(INPUT MATERIAL begins)

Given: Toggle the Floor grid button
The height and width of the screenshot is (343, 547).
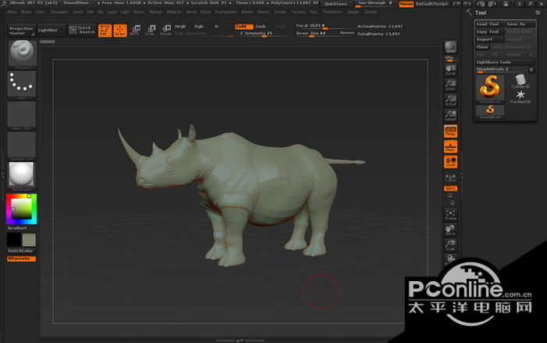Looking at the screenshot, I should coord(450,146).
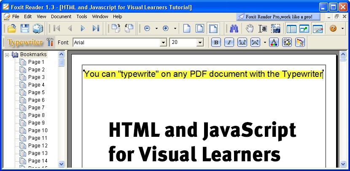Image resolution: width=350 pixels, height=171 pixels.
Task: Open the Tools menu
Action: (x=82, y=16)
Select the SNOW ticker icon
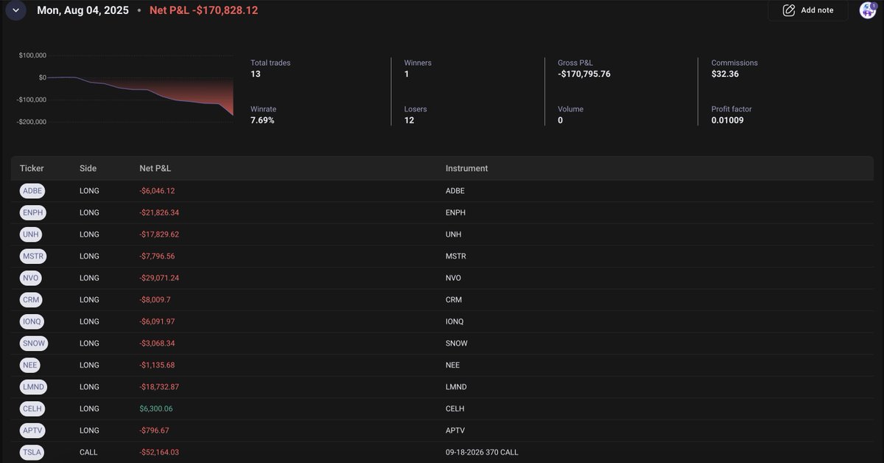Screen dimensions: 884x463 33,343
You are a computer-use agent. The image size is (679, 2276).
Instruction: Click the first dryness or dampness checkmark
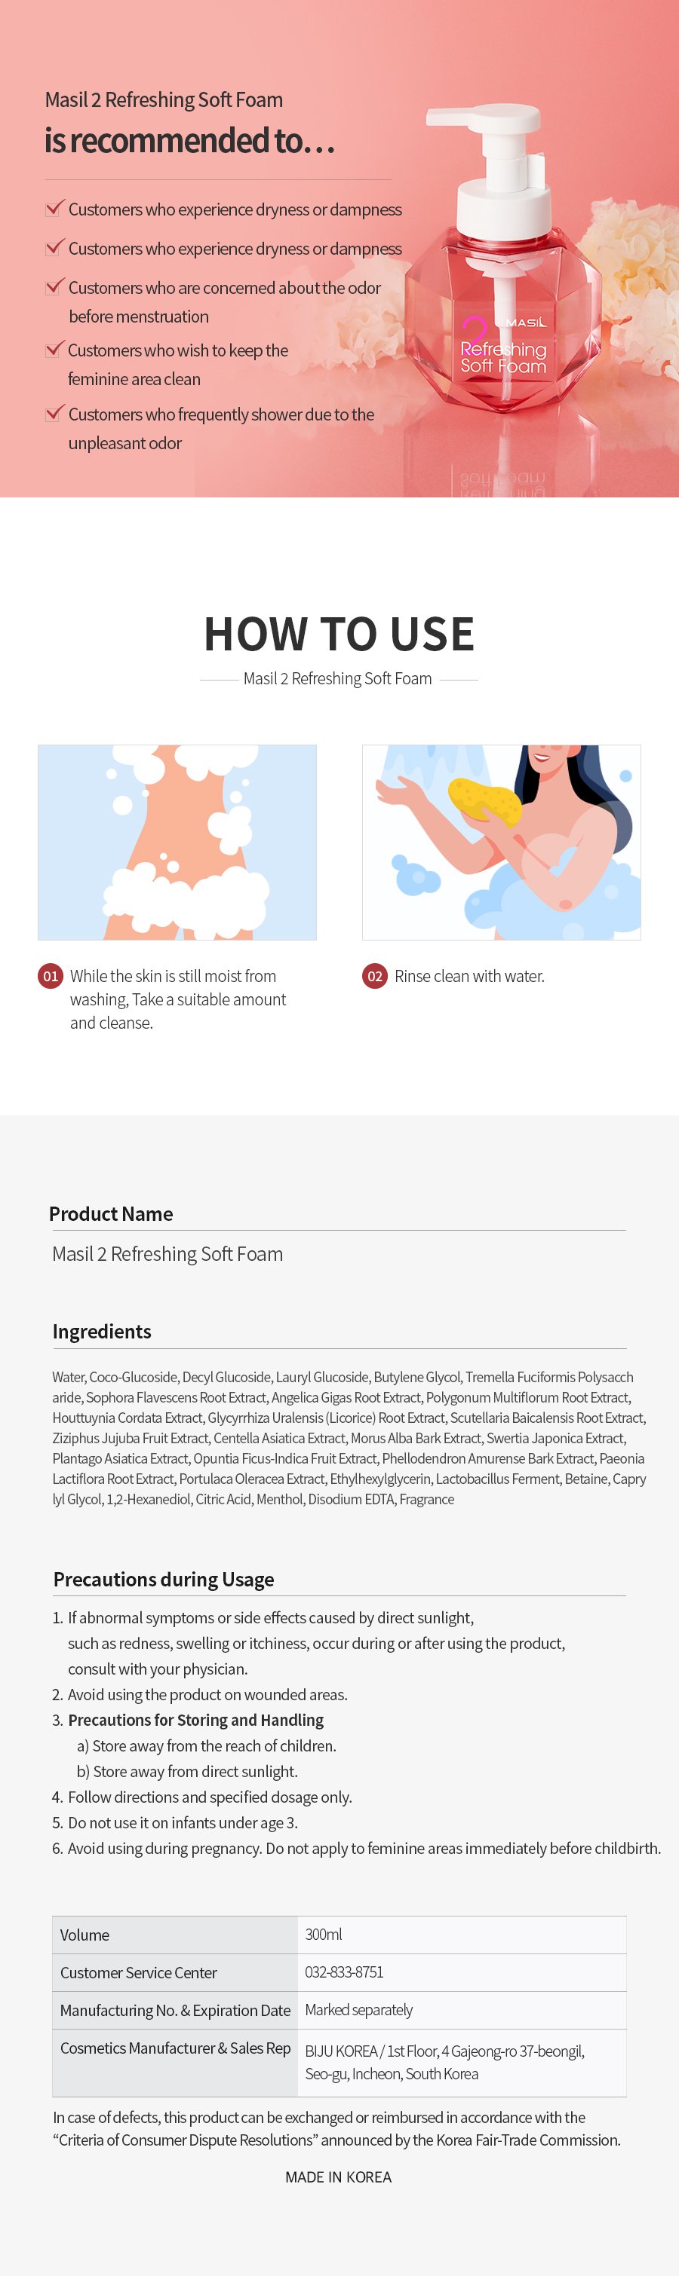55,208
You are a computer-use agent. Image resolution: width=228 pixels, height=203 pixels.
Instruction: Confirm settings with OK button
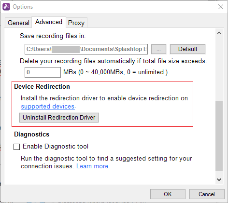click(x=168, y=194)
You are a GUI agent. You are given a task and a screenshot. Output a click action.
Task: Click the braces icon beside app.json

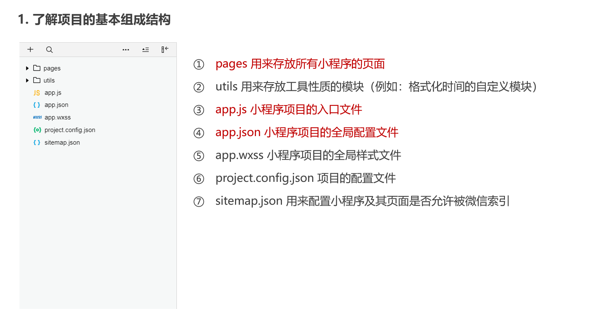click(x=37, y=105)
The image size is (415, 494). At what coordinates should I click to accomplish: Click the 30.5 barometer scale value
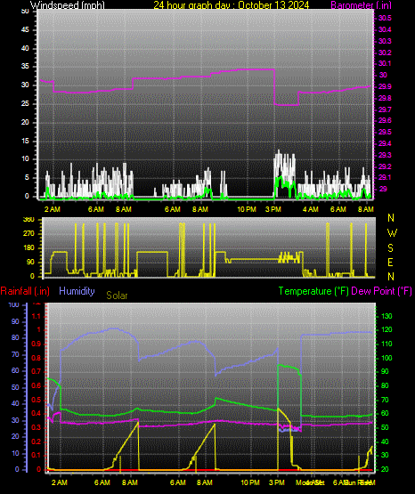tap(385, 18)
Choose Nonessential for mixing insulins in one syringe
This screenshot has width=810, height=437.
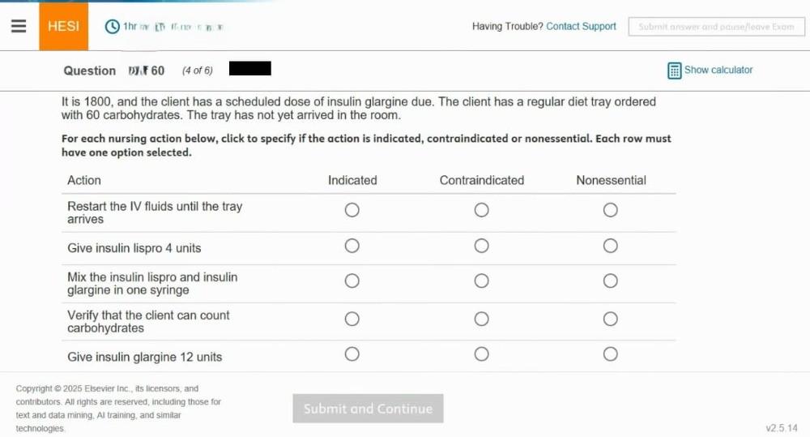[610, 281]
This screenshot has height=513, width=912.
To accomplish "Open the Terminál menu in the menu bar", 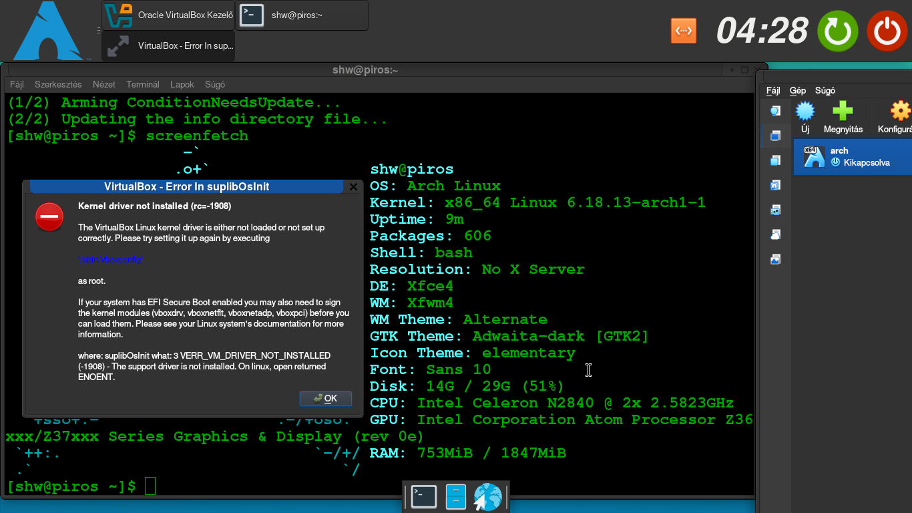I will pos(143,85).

(INPUT MATERIAL ends)

:: WHAT THIS TASK INVOLVES ::
Filter the entries and keep only the lines holding "agent".

:: EXPECTED ANSWER ::
You are a computer-use agent. The image size is (679, 2276).
You are a computer-use agent. Image resolution: width=228 pixels, height=203 pixels.
You are a GUI agent. You are given a task and a screenshot. Output a click action.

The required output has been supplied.